Functionally graded materials can be found everywhere in animate nature and are characterized by transitions from rigid to flexible and from hard to soft structures. To date, technology could not emulate these structures, for instance in die casting. One material, one product, different degrees of rigidity and elasticity: this describes the requirements to be met by high-performance near-natural plastic implants with optimum elasticity that are used, for example, as heart and venous valves.
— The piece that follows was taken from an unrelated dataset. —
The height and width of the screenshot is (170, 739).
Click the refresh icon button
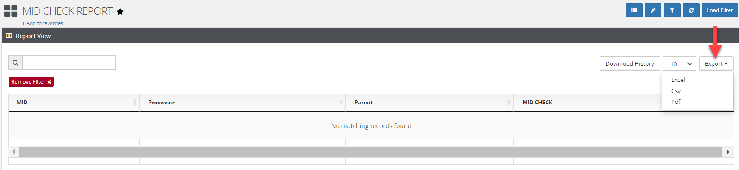(691, 10)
In the future, this will be possible thanks to the production process developed by Fraunhofer IPA and the manufacturing technology for automated cleanroom manufacturing.
Technical implementation:
In a first step, the polymers dissolved in solvents will be placed dropwise and with high precision on the implant model using a 3D dispensing system. This system dispenses up to 100 droplets with a volume of 2 nl to 60 nl per second. The dosage volume is controlled by PipeJetTM technology. With 5-axis kinematics, the piezo dispenser is positioned above the venous valve model. The different degrees of Shore hardness of a polymer can be cross-linked in layers, creating seamless gradients. Each step of applying a layer is followed by a drying step to remove the solvent.
Three-dimensional geometric objects such as high-performance implants for venous and heart valves can be built from polycarbonate urethane in cleanroom production facilities with an accuracy of 25 µm and different combined degrees of rigidity or elasticity. This is enabled by a generative and automated manufacturing process based on CAD data.